A custom prompt should instruct the LLM to return "NOT_ENOUGH_INFORMATION" when it cannot provide an answer. The agent will transform this constant to a user friendly message for the user.

Banned phrases (agent-level configuration)

You have the option to define specific phrases which shouldn't be allowed. These are configured at the agent level and utilized by both the agent LLMs and the data store tools. If the generated response or parts of the LLM prompt, such as the user's inputs, contain any of the banned phrases verbatim, then that response won't be shown.

Function tools

If you have functionality accessible by your client code, but not accessible by OpenAPI tools, you can use function tools. Function tools are always executed on the client side, not by the agent app.

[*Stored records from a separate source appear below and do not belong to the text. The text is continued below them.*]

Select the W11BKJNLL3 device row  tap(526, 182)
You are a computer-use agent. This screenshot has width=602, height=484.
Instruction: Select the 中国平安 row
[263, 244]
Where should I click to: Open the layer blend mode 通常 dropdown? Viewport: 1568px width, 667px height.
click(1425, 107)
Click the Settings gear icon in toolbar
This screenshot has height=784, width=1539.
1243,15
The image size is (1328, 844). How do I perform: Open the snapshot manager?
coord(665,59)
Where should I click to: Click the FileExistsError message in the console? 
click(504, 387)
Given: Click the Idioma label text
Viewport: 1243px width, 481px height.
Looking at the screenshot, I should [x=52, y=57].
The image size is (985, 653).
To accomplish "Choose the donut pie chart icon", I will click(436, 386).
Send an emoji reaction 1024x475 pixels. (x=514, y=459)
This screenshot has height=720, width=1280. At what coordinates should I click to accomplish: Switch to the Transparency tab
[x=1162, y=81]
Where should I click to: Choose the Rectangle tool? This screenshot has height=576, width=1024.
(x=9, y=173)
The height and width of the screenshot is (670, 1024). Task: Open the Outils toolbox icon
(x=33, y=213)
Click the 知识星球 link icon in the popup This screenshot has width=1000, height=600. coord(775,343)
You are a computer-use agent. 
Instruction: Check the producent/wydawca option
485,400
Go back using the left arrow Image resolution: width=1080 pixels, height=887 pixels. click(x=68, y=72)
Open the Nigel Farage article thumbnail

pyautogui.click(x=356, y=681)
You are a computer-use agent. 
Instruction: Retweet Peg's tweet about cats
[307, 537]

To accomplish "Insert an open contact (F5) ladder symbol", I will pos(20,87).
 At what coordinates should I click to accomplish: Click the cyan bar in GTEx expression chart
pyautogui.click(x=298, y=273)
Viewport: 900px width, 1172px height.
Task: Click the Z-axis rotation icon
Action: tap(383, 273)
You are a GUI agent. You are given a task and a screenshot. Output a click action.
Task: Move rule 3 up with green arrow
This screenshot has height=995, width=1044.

The process is as follows:

  1. Your client code sends a detect intent request.
  2. The agent app detects that a function tool is required, and the detect intent response contains the name of the tool along with input arguments. This session is paused until another detect intent request is received with the tool result.
  3. Your client code calls the tool.
  4. Your client code sends another detect intent request that provides the tool result as output arguments.

The following example shows the input and output schema of a function tool:

{
  "type": "object",
  "properties": {
    "location": {
      "type": "string",
      "description": "The city and state, for example, San Francisco, CA"
    }
  },
  "required": [
    "location"
  ]
}
{
  "type": "object",
  "properties": {
    "temperature": {
      "type": "number",
      "description": "The temperature"
    }
  }
}

The following example shows the initial detect intent request and response using REST:

HTTP method and URL:
POST https://REGION_ID-dialogflow.googleapis.com/v3/projects/PROJECT_ID/locations/LOCATION_ID/agents/AGENT_ID/sessions/SESSION_ID:detectIntent
{
  "queryInput": {
    "text": {
      "text": "what is the weather in Mountain View"
    },
    "languageCode": "en"
  }
}
{
  "queryResult": {
    "text": "what is the weather in Mountain View",
    "languageCode": "en",
    "responseMessages": [
      {
        "source": "VIRTUAL_AGENT",
        "toolCall": {
          "tool": "<tool-resource-name>",
          "action": "get-weather-tool",
          "inputParameters": {
            "location": "Mountain View"
          }
        }
      }
    ]
  }
}

The following example shows the second detect intent request, which provides the tool result:

{
  "queryInput": {
    "toolCallResult": {
      "tool": "<tool-resource-name>",
      "action": "get-weather-tool",
      "outputParameters": {
        "temperature": 28.0
      }
    },
    "languageCode": "en"
  }
}

Client side execution

Like function tools, OpenAPI and data store tools can be executed on the client side by applying an API override when interacting with the session.

For example:

DetectIntentRequest {
  ...
  query_params {
    playbook_state_override {
      playbook_execution_mode: ALWAYS_CLIENT_EXECUTION
    }
  }
  ...
}

The process is as follows:

  1. Your client code sends a detect intent request that specifies client execution.
  2. The agent app detects that a tool is required, and the detect intent response contains the name of the tool along with input arguments. This session is paused until another detect intent request is received with the tool result.
  3. Your client code calls the tool.
  4. Your client code sends another detect intent request that provides the tool result as output arguments.